(Stored items from a collection)
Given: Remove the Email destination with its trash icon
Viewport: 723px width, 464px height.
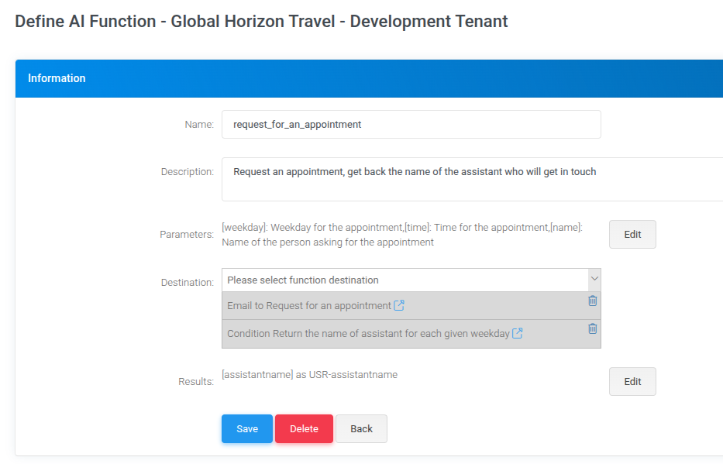Looking at the screenshot, I should click(592, 301).
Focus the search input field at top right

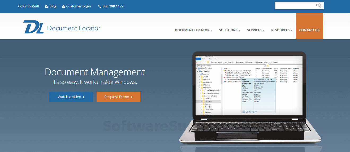pyautogui.click(x=295, y=6)
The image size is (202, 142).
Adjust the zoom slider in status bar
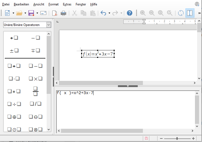click(x=178, y=138)
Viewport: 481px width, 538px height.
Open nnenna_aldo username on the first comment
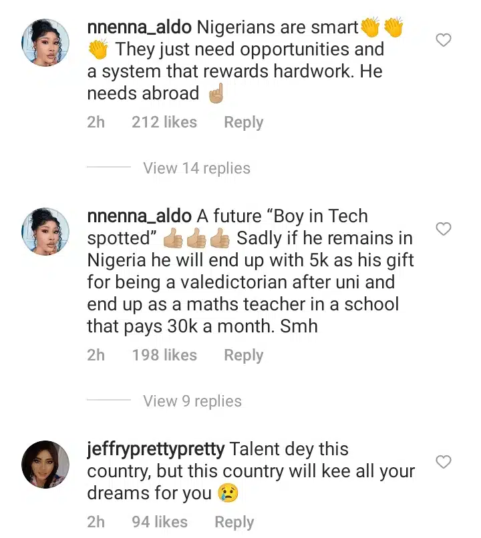point(139,28)
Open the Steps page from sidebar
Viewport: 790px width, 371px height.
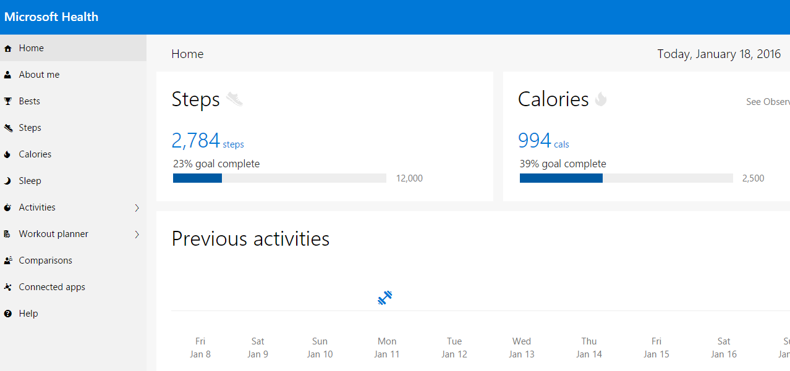coord(30,128)
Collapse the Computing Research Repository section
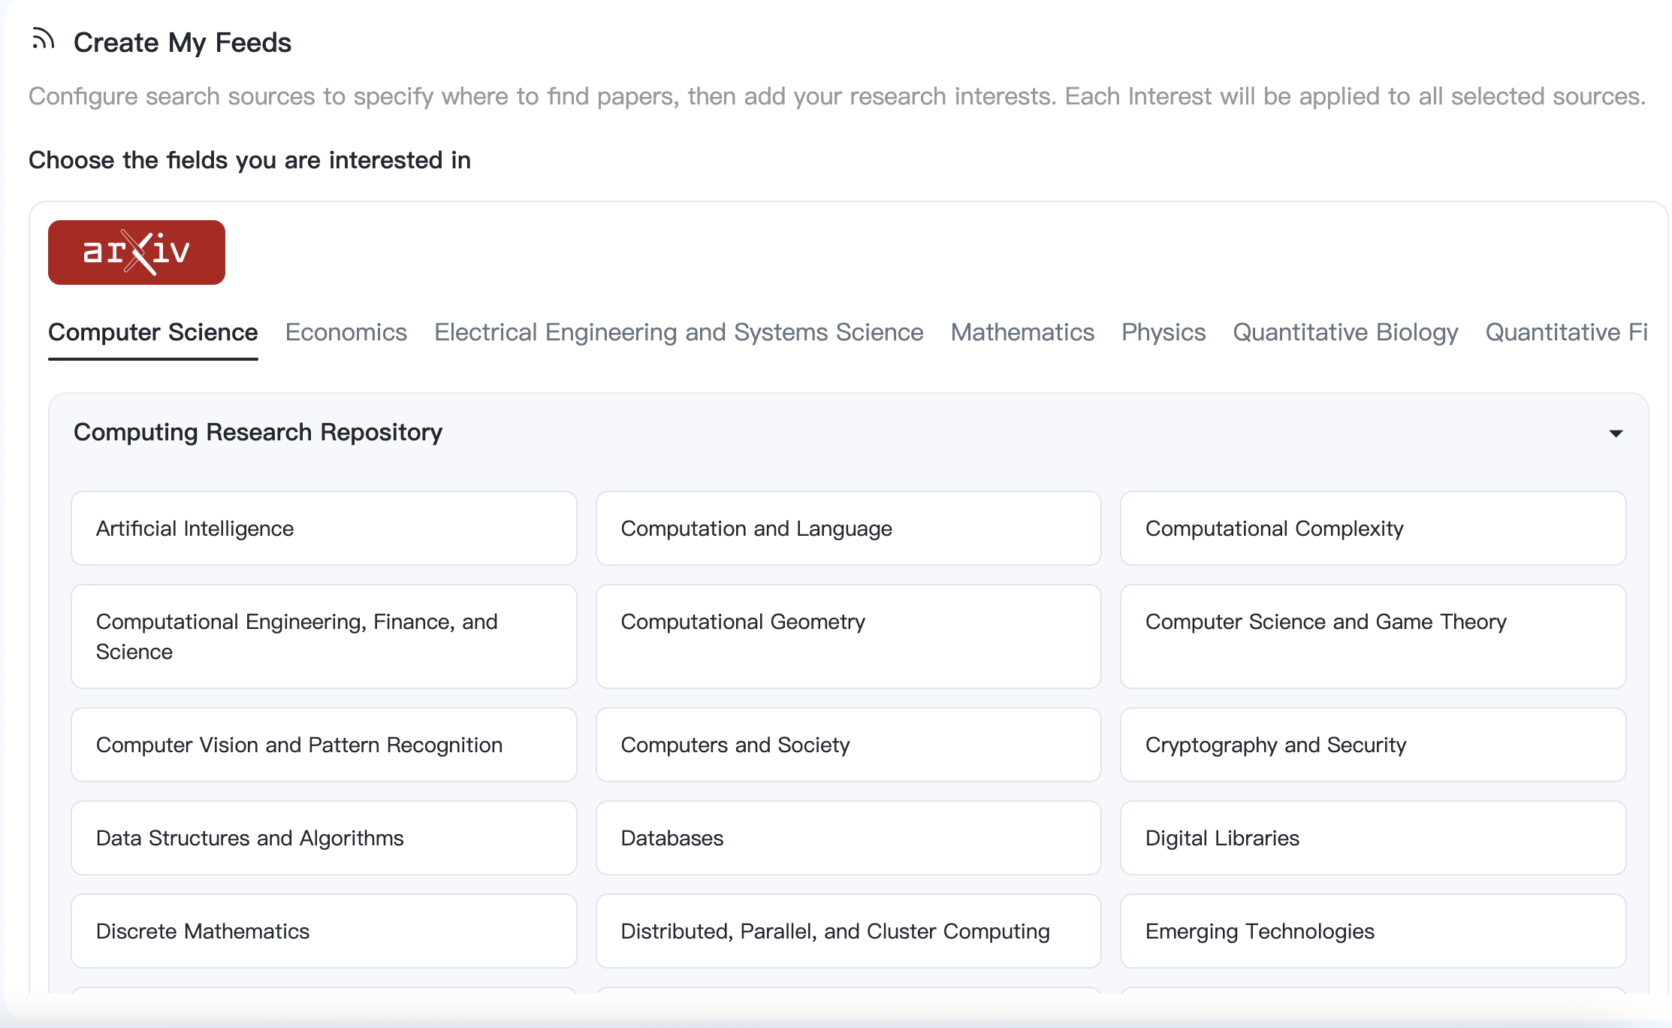The width and height of the screenshot is (1672, 1028). [1616, 434]
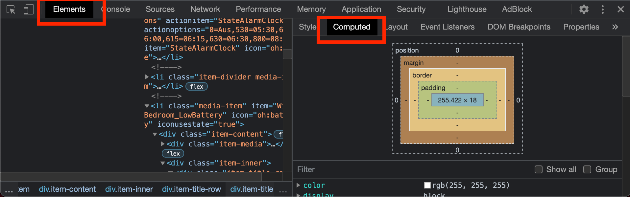Expand the color computed property
630x197 pixels.
pyautogui.click(x=298, y=185)
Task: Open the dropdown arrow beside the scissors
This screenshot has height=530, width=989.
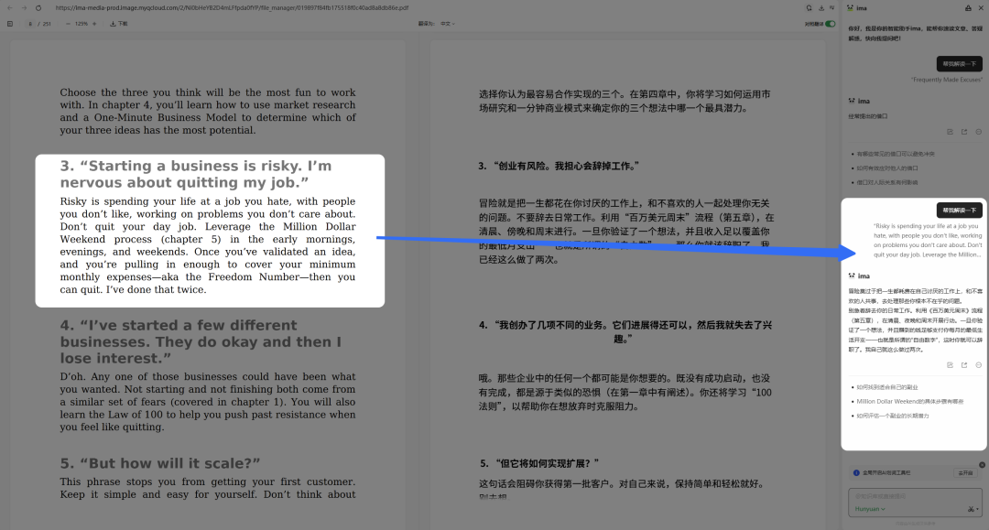Action: [x=977, y=508]
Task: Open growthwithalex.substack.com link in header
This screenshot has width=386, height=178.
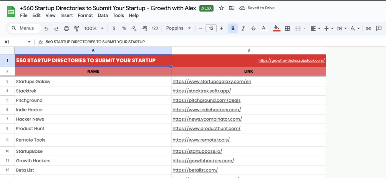Action: [292, 60]
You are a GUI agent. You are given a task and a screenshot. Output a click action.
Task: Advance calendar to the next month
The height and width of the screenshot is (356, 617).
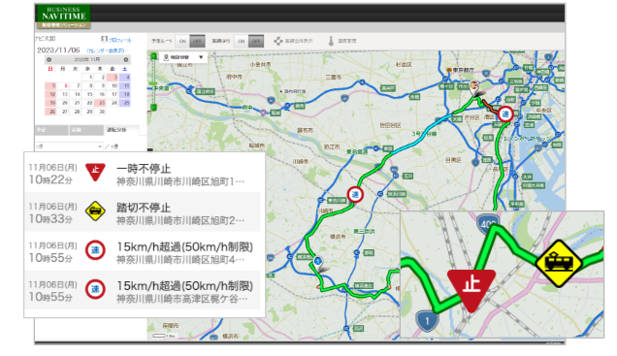coord(126,60)
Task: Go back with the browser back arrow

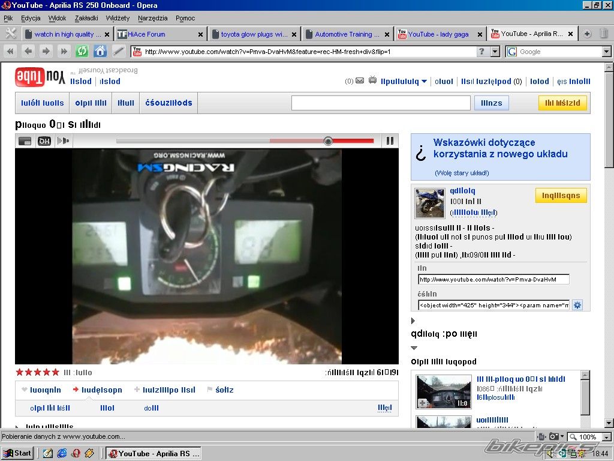Action: [28, 52]
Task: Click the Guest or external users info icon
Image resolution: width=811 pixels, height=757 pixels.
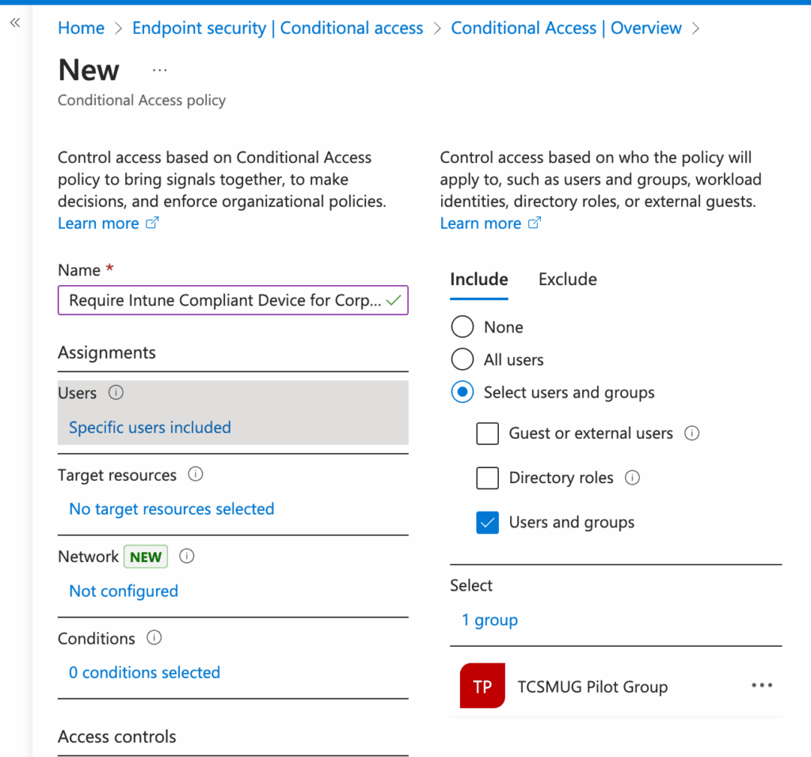Action: click(693, 433)
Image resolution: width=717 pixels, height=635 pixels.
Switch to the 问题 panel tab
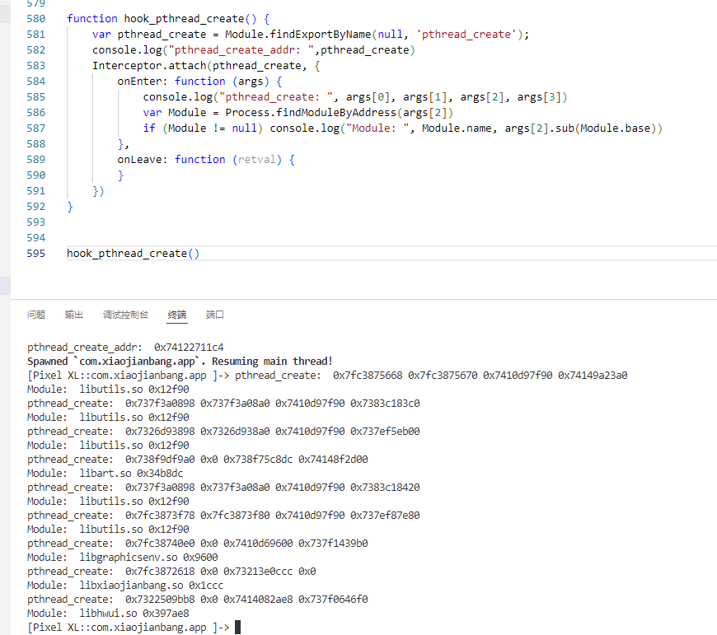[x=36, y=315]
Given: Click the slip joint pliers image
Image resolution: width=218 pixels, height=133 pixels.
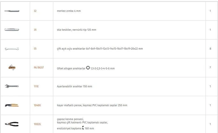Looking at the screenshot, I should point(12,105).
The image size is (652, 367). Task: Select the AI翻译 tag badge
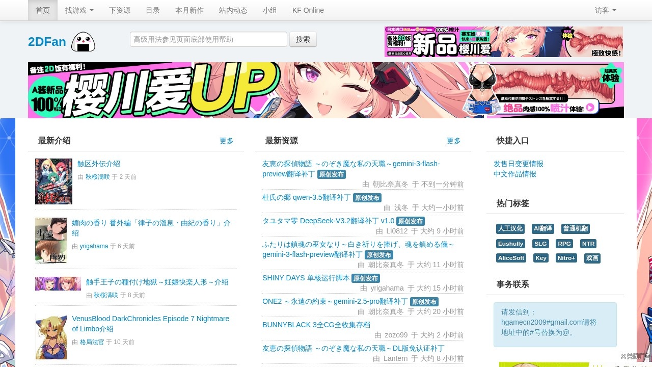542,229
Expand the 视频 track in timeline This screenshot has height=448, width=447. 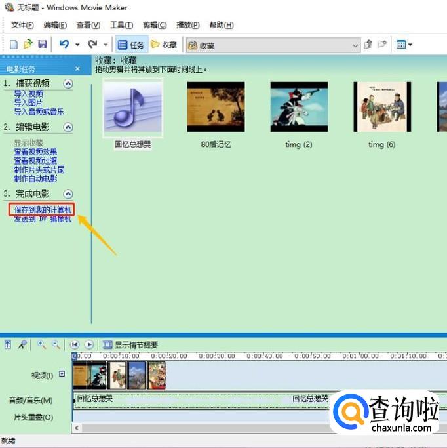62,374
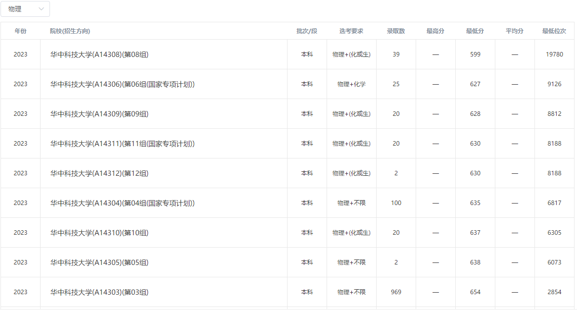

### TASK PROMPT:
Your response must consist of the lines from the beginning of the data through the line containing "Given: Click the slip joint pliers image", transcribed exactly, with no pictures.

### ANSWER BELOW:
Given: Remove the Email destination with its trash icon
Viewport: 723px width, 464px height.
Looking at the screenshot, I should click(592, 301).
Focus the search input field at top right

pyautogui.click(x=295, y=6)
The image size is (202, 142).
Adjust the zoom slider in status bar
click(x=178, y=138)
Viewport: 481px width, 538px height.
Open nnenna_aldo username on the first comment
point(139,28)
Open the Steps page from sidebar
Viewport: 790px width, 371px height.
coord(30,128)
Collapse the Computing Research Repository section
The width and height of the screenshot is (1672, 1028). [1616, 434]
Expand the color computed property
630x197 pixels.
pyautogui.click(x=298, y=185)
Task: Open the dropdown arrow beside the scissors
This screenshot has height=530, width=989.
Action: [x=977, y=508]
Task: Open growthwithalex.substack.com link in header
This screenshot has width=386, height=178.
Action: [292, 60]
You are a GUI agent. You are given a task and a screenshot. Output a click action.
Task: Advance calendar to the next month
The height and width of the screenshot is (356, 617).
coord(126,60)
Task: Go back with the browser back arrow

Action: [28, 52]
Task: Click the Guest or external users info icon
Image resolution: width=811 pixels, height=757 pixels.
Action: click(693, 433)
Image resolution: width=717 pixels, height=635 pixels.
Switch to the 问题 panel tab
[x=36, y=315]
Given: Click the slip joint pliers image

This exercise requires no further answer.